Unter Berücksichtigung des derzeitigen Schrifttums und Durchsicht eines Krankengutes von 231 weiblichen genuinen Epileptikern, die Schwangerschaften und Geburten durchmachten, wird die Frage des Einflusses von Gestationsvorgängen auf die genuine Epilepsie behandelt. Der Prozentsatz der Frauen, die durch Schwangerschaft, Geburt oder Wochenbett eine entscheidende Verschlechterung ihres Leidens erfuhren, ist gering (7,4% des Gesamtmaterials). Das Fortpflanzungsgeschäft stellt für epileptische Frauen ein besonderes Risiko nicht dar. Wurden eine oder mehrere Schwangerschaften ohne nachteiligen Einfluß auf die Krankheit überstanden, so sind in der Regel auch weitere Schwangerschaften nicht mit der Gefahr einer Verschlimmerung der Epilepsie verbunden.

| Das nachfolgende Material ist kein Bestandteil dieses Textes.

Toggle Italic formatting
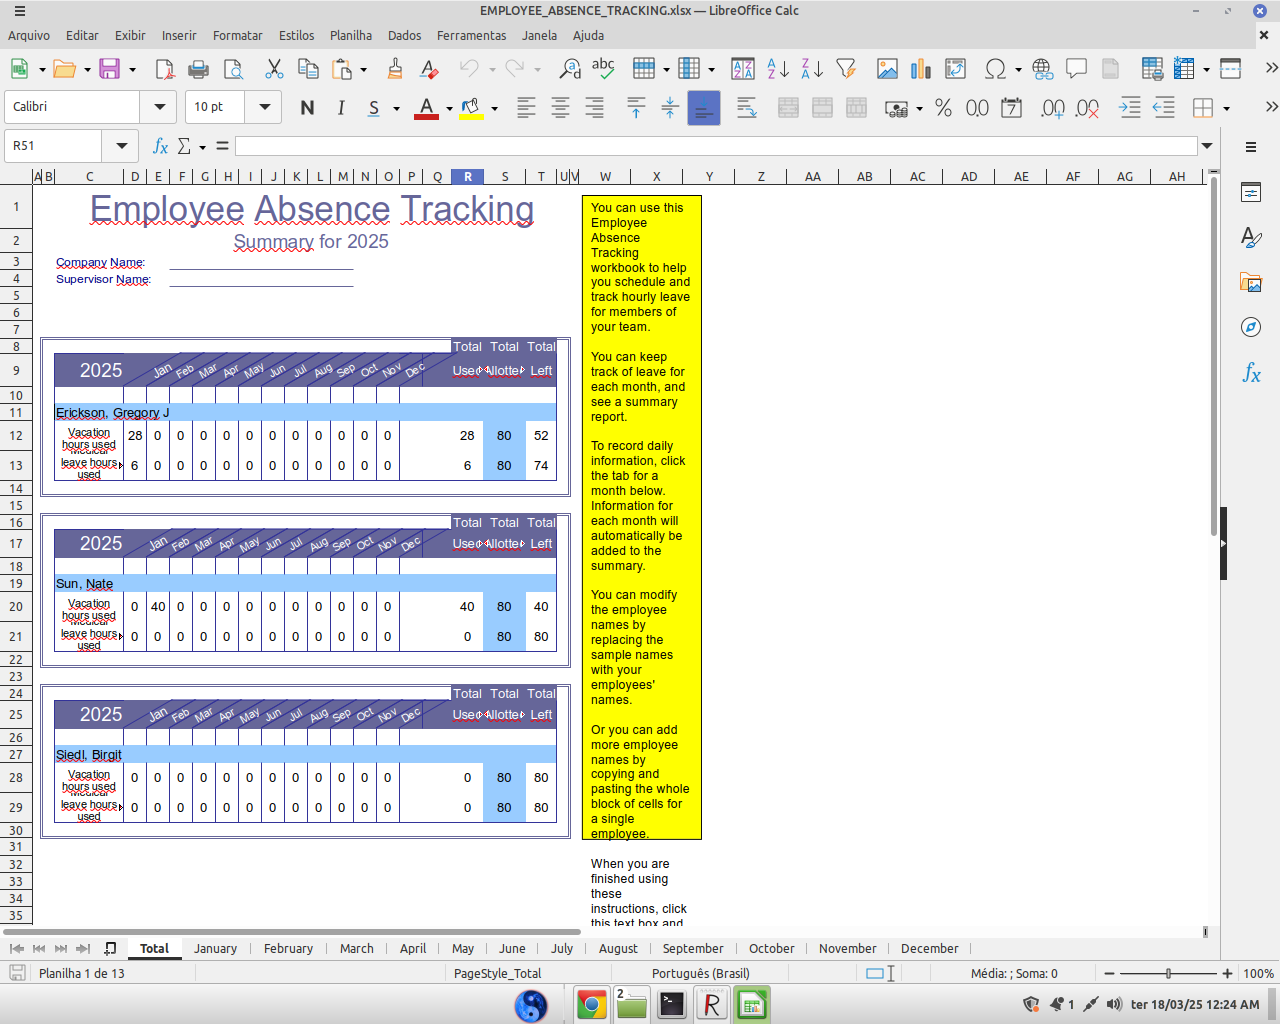The image size is (1280, 1024). pyautogui.click(x=341, y=107)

Da die Möglichkeit einer Verschlechterung der Krankheit in Einzelfällen aber doch gegeben ist, wurde nach klinischen Anhaltspunkten gesucht, die eine brauchbare Prognosestellung gestatten. Diese ergaben sich aus der Konstitution und dem Grad der Wesensveränderungen. Mit einer entscheidenden Verschlechterung reagierten schwere Defektkonstitutionen und Kranke mit ausgeprägterer Wesensänderung. Die Änderung der hormonellen Funktionen, wie sie durch die Gestationsvorgänge bedingt sind, genügt für die Dekompensation des Leidens allein nicht. Letztere wird erst dann hervorgerufen, wenn die infolge der Gestation erzeugten stoffwechselmäßigen und hormonellen Funktionsänderungen auf eine Konstitution treffen, die bereits anlagemäßig mit einer Dysfunktion der Blutdrüsen und des Stoffwechselhaushaltes behaftet ist. Die Verschlimmerung der genuinen Epilepsie durch Gestationsvorgänge hat die Potenzierung mehrerer Kausalfaktoren zur Voraussetzung. Die Untersuchungen zeigen erneut die klinische Bedeutung der konstitutionellen Betrachtungsweise.